There’s a moral in here somewhere. It seems that positive reinforcement and encouragement are not always the right approach. Some vegetables will let it go to their head. From now on when I talk to my plants in the greenhouse of an evening I shall be whispering veiled threats and waving bottles of industrial-strength weed killer. No more praise until they come up with the goods.

And then I shall pay them the greatest compliment I know. I shall eat them.

On the ipod while preaching tough love: Carly Simon / You’re so vain. Nuff said.

Very talented.

Allow me to introduce the Attenboroughs. Three very gifted siblings, all in the same family. (Bear with me on this, it is a gardening blog entry…) There’s Richard, the Oscar-winning actor and director, David, the naturalist who surely needs no further introduction and then there’s John.

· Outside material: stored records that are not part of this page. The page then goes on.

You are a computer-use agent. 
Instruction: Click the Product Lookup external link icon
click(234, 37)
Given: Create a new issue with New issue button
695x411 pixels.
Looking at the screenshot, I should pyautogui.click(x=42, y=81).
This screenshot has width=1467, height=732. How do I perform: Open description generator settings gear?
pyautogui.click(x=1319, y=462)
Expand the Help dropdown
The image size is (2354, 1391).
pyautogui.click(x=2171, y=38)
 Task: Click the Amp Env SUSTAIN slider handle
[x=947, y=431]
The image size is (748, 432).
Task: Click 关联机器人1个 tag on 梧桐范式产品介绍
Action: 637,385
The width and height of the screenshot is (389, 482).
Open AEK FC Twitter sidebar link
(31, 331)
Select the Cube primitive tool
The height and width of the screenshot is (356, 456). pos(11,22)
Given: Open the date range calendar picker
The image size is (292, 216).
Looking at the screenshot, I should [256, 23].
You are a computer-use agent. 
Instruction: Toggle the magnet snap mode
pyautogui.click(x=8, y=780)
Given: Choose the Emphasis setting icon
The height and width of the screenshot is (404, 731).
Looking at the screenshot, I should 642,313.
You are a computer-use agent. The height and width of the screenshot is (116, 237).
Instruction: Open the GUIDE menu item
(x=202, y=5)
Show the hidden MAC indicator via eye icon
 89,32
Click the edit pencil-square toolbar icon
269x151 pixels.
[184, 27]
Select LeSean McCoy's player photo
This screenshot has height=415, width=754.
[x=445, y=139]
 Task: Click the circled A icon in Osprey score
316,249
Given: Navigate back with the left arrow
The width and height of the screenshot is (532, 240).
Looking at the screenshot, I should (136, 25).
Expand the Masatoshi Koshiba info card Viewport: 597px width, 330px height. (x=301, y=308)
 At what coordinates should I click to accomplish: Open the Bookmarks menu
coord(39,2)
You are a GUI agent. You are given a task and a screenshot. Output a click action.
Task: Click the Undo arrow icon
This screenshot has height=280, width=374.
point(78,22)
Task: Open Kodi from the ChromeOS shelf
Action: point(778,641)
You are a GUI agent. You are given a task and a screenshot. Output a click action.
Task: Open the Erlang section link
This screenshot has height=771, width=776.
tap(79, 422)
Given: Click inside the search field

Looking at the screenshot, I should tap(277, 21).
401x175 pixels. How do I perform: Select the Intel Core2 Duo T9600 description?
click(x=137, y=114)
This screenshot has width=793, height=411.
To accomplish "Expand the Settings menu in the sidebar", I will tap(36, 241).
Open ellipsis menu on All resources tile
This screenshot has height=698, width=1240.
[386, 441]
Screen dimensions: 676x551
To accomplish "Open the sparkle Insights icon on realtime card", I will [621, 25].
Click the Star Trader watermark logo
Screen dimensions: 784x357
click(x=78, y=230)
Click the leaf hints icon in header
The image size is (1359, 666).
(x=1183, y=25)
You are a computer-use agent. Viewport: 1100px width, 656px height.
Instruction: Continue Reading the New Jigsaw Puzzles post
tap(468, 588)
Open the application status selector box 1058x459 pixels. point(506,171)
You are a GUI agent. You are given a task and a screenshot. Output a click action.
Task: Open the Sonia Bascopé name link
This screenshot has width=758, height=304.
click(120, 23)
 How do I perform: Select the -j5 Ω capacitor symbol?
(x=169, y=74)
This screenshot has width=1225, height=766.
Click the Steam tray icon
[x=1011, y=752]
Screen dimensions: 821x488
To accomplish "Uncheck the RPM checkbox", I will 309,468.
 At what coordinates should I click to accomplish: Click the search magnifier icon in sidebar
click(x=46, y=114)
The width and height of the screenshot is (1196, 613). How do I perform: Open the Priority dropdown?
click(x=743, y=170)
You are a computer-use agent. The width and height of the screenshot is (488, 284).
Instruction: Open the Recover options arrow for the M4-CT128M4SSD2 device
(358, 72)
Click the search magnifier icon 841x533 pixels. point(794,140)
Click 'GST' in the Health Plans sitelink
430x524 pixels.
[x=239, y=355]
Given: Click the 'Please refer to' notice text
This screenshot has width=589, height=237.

I don’t know much about John but by all accounts he’s a big cheese in his chosen world, the motor industry, and for him to be a comparative failure would really screw up my analogy, so who am I to argue?

Three super-talented individuals, all slightly different but all with fundamentally the same genes and the  same family name.

Which brings us nicely to the Allium family, the Attenboroughs of the plant world. (See! Got there in the end!)

All of these heroes have a starring role in my garden and allotment. The onions, leeks and shallots are my absolute bankers in the eating stakes: dead easy to grow, practically impervious to bugs and slugs, staggeringly low maintenance and incredibly long lasting. In my book that makes for perfection, and I’ve got healthy looking crops of white and red onions, Musselburgh leeks and Shallots (Longue de Bretagne) doing very nicely thank you very much.

And happily now that the daffodils and the tulips have faded away, my alliums are taking pride of place in the flower bed. Purple Sensation and Globe Master are thriving right now, to be followed by my favourite, Sphaerocephalum, in a month or two.

Lastly there’s the littel chives in the pic at the top. They’ve sat there happily for years,dying down in the winter and then flowering and pushing up fat chives all year long. I don’t use them for much – pretty much just chopping them up and sprinkling over a potato salad – but they’re still a great thing to have to hand.

Masters of the herb, vegetable and flower worlds. Could you find another family whose members have so effortlessless dominated in their chosen careers? Apart from the Attenboroughs, of course…

On the ipod while…ahem…watching Britain’s Got Talent: The Beautiful South / Prettiest Eyes. Not you, Boyle.